練習題目
接著最後一行，續寫這篇關於密碼鎖最少轉動步數的題解。

Description
A password locker with N digits, each digit can be rotated to 0-9 circularly.
You can rotate 1-3 consecutive digits up or down in one step.
For examples:
567890 → 567901 (by rotating the last 3 digits up)
000000 → 000900 (by rotating the 4th digit down)
Given the current state and the secret password, what is the minimum amount of steps you have
to rotate the locker in order to get from current state to the secret password?
Input
Multiple (less than 50) cases, process to EOF.
For each case, two strings with equal length (≤ 1000) consists of only digits are given, representing
the current state and the secret password, respectively.
Output
For each case, output one integer, the minimum amount of steps from the current state to the secret
password.
Sample Input
111111 222222
896521 183995
Sample Output
2
12
解析
一開始沒考慮全面例如11322->00000,最少只需要三步,首先將113->002,然後將222->000,一共三步,沒想到區間還可以交叉,於是一個勁的寫,就把錯誤代碼放在這裏吧,畢竟也寫了一個多小時。
我們定義狀態方程dp[pos][a][b][c],其中pos表示字符串的位置,abc分別表示pos位置,pos+1位置pos+2位置對應的數字,也就是pos之前的數字全部都是正確的,我們只需要將pos位置的轉到正確位置,然後向後搜索即可。
我們每一次通過向或者向下直接將pos位置的數字直接轉到正確的數字,然後枚舉pos+1和pos+2位置的轉動次數,就可以實現三個連續轉動,兩個連續轉動,單個轉動的枚舉。(真是個神仙想法,可惜我還是看的網上的思路)
AC代碼
#include <bits/stdc++.h>
using namespace std;
const int INF = 0x3f3f3f3f;
const int len = 10;
const int maxn = 1000 + 5;
int dp[maxn][len][len][len];
char pattern[maxn], text[maxn];
int length;
int dfs(const int &pos, const int &a, const int &b, const int &c)
{
if(dp[pos][a][b][c] != -1)
return dp[pos][a][b][c];
if(pos >= length)
return 0;
int u_step = (text[pos] - '0' - a + len) % len;
int d_step = (a - (text[pos] - '0') + len) % len;
int res = INF;
for(int i = 0; i <= u_step; i++)
for(int j = 0; j <= i; j++)
res = min(res, dfs(pos + 1, (b + i + len) % len, (c + j + len) % len, pattern[pos + 3] - '0') + u_step);
for(int i = 0; i <= d_step; i++)
for(int j = 0; j <= i; j++)
res = min(res, dfs(pos + 1, (b - i + len) % len, (c - j + len) % len, pattern[pos + 3] - '0') + d_step);
return dp[pos][a][b][c] = res;
}
int main()
{
//freopen("in.txt", "r", stdin);
//freopen("out.txt", "w", stdout);
while(scanf("%s %s", pattern, text) != EOF)
{
memset(dp, -1, sizeof dp);
length = strlen(pattern);
for(int i = 0; i <= 3; i++)

數據行

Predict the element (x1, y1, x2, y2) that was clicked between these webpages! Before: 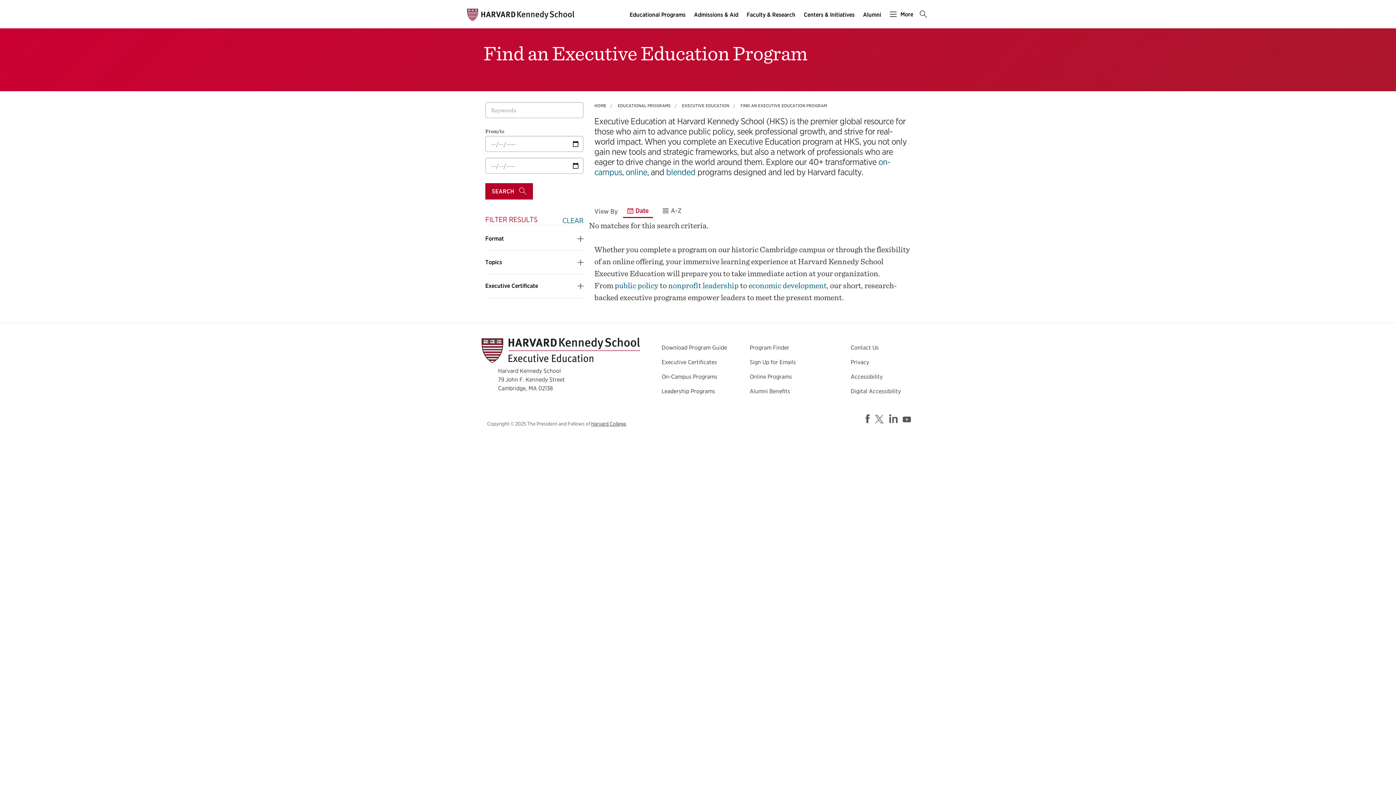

---

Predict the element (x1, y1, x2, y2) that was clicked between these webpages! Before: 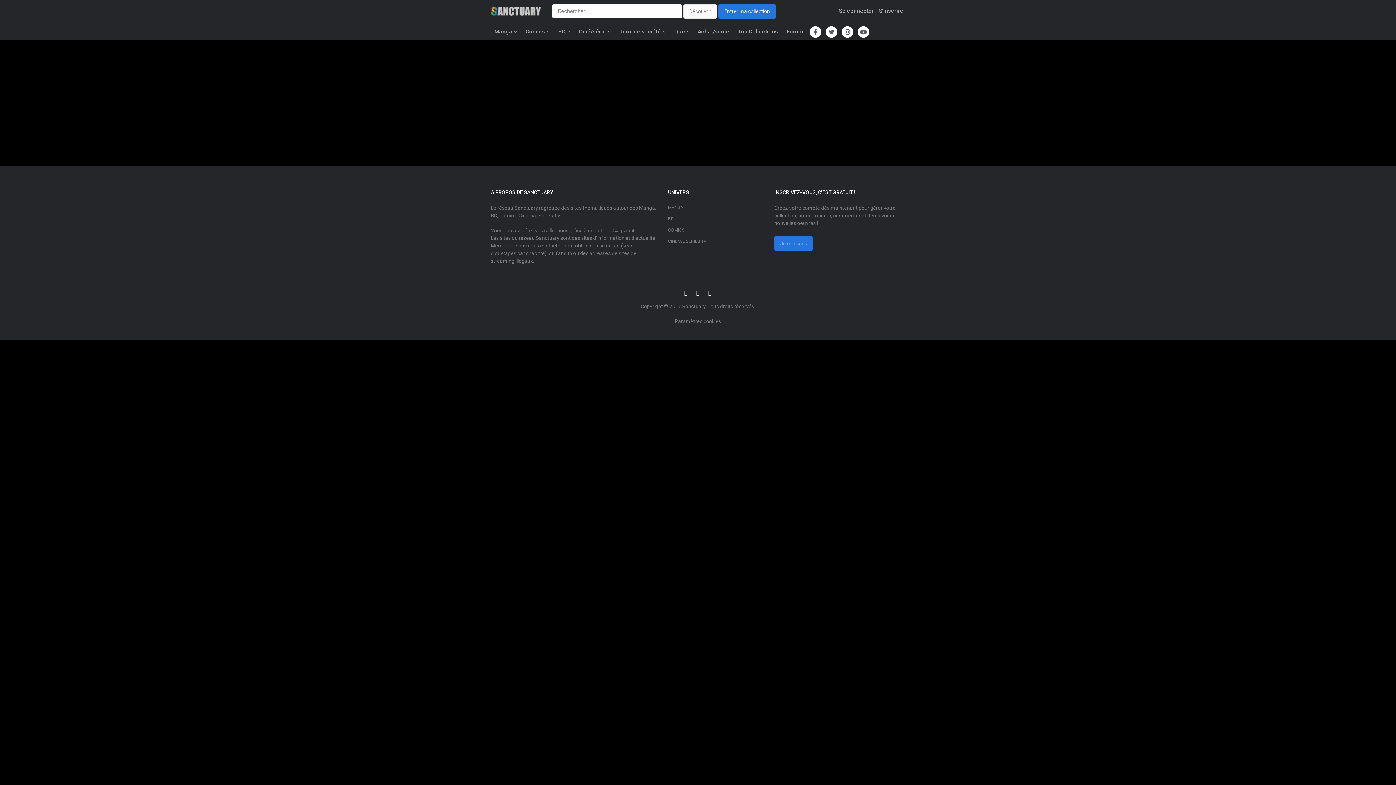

---

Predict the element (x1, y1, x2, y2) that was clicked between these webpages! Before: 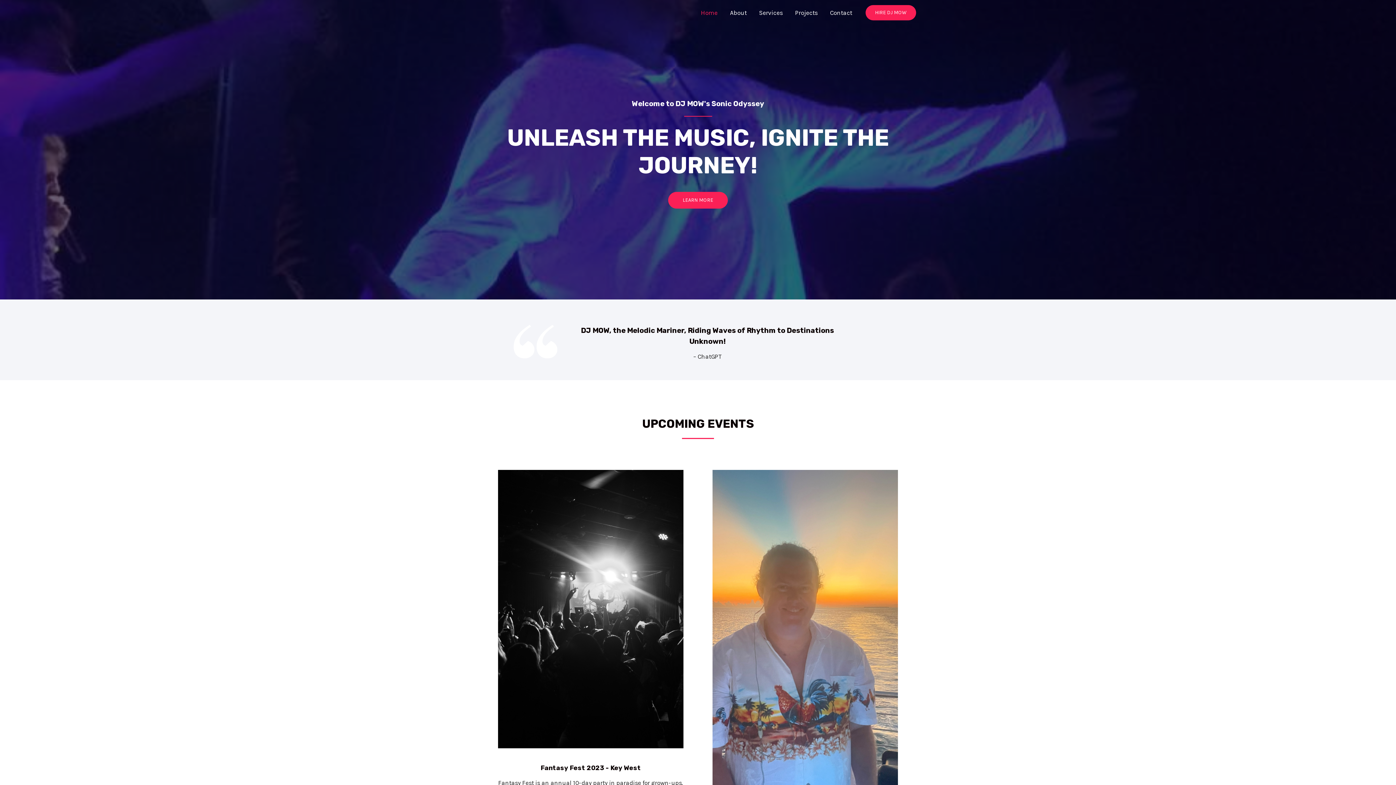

參考答案
text[length + i] = pattern[length + i] = '0';
printf("%d\n", dfs(0, pattern[0] - '0', pattern[1] - '0', pattern[2] - '0'));
}
return 0;
}
沒AC但是寫了一個小時的破代碼
#include <bits/stdc++.h>
using namespace std;
const int INF = 0x3f3f3f3f;
const int len = 10;
const int maxn = 1000 + 5;
char pattern[maxn], text[maxn];
int dp[maxn][maxn];
int dfs(const int &l, const int &r)
{
if(l == r)
return min((pattern[l] - text[l] + len) % len, (text[l] - pattern[l] + len) % len);
if(dp[l][r] != -1)
return dp[l][r];
if(l + 1 == r)
{
int res = INF;
char x = pattern[l], y = pattern[r];
int step;
for(char ch = '0'; ch <= '9'; ch++)
{
pattern[l] = ch;
step = (ch - x + len) % len; //l u
pattern[r] = (y - '0' + step + len) % len + '0';
res = min(res, dfs(l, l) + dfs(r, r) + step);
step = (x - ch + len) % len; //l d
pattern[r] = (y - '0' - step + len) % len + '0';
res = min(res, dfs(l, l) + dfs(r, r) + step);
pattern[r] = ch;
step = (ch - y + len) % len;//r u
pattern[l] = (x - '0' + step + len) % len + '0';
res = min(res, dfs(l, l) + dfs(r, r) + step);
step = (y - ch + len) % len;//r d
pattern[l] = (x - '0' - step + len) % len + '0';
res = min(res, dfs(l, l) + dfs(r, r) + step);
}
pattern[l] = x, pattern[r] = y;
return dp[l][r] = res;
}
if(l + 2 == r)
{
int res = INF;
char x = pattern[l], y = pattern[l + 1], z = pattern[r];
int step;
for(char ch = '0'; ch <= '9'; ch++)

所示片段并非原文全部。